OpenAI announced a new AI-based audio cloning tool called Voice Engine on Friday. While the company is obviously proud of the potential of this technology—touting how it could be used to provide reading assistance for kids and give a voice to those who’ve lost theirs—OpenAI is clearly very nervous about how this could be abused. And with good reason.

“OpenAI is committed to developing safe and broadly beneficial AI,” the company said in a statement on Friday, making its concerns clear in the very first sentence.

Voice Engine essentially uses the same tech that’s behind its text-to-speech API and ChatGPT Voice but this application of the tech is all about cloning a voice rather than reading something aloud with a stranger’s tone and inflection. OpenAI notes that its tech is exceptional in that it needs just a 15-second sample to “create emotive and realistic voices.”

“Today we are sharing preliminary insights and results from a small-scale preview of a model called Voice Engine, which uses text input and a single 15-second audio sample to generate natural-sounding speech that closely resembles the original speaker,” the company wrote.

It’s not clear what kind of training data was used to build Voice Engine, a sore spot for AI companies that have been accused of violating copyright laws by training their models on protected works. Companies like OpenAI argue their training methods count as “fair use” under U.S. copyright law, but a number of rights holders have sued, complaining they weren’t compensated for their work.

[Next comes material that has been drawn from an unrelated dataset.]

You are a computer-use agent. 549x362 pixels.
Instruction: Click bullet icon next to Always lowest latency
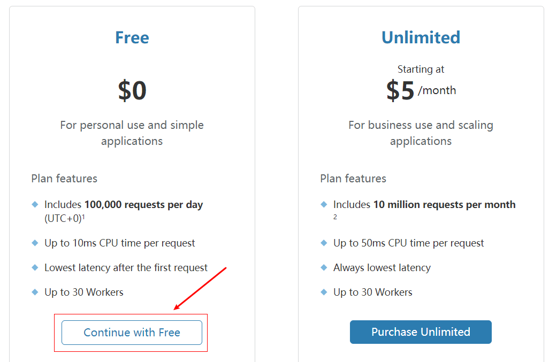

OpenAI’s website has example audio clips that have been fed through Voice Engine and they’re pretty damn impressive. The ability to change the language someone is speaking is also very cool. But you can’t try it out for yourself just yet.

There are already a number of voice cloning tools available like ElevenLabs, and translators like Respeecher. But OpenAI has become a behemoth since it first launched ChatGPT publicly in late 2022. And as soon as it makes Voice Engine a publicly available product (there’s no word on a release date yet) it could open up the floodgates for all kinds of new abuses we’ve never even dreamed of.

OpenAI’s statement on Friday noted, “We are taking a cautious and informed approach to a broader release due to the potential for synthetic voice misuse,” emphasizing the worries every major company now faces with this kind of AI tech.

One particularly worrying example of someone using AI voice cloning for nefarious purposes happened earlier this year using President Joe Biden’s voice. Steve Kramer, who worked for longshot Democratic presidential candidate Dean Phillips, cloned Biden’s voice to create a message that said people shouldn’t bother to vote in the New Hampshire primary. Kramer used the ElevenLabs AI voice tool and made it in “less than 30 minutes,” sending the robocall message out to about 5,000 people, according to the Washington Post.

“We hope to start a dialogue on the responsible deployment of synthetic voices, and how society can adapt to these new capabilities,” OpenAI’s statement said. “Based on these conversations and the results of these small scale tests, we will make a more informed decision about whether and how to deploy this technology at scale.”

That, of course, is the double-edged sword of all new technology. Scam artists will always find a way to exploit emerging tools to bilk people out of their hard-earned cash. But you don’t need to use fake AI-generated voices to scam people. As we reported earlier this week, the latest crypto scam uses real actors hired on Fiverr to read a script that helps sell their scam as authentic.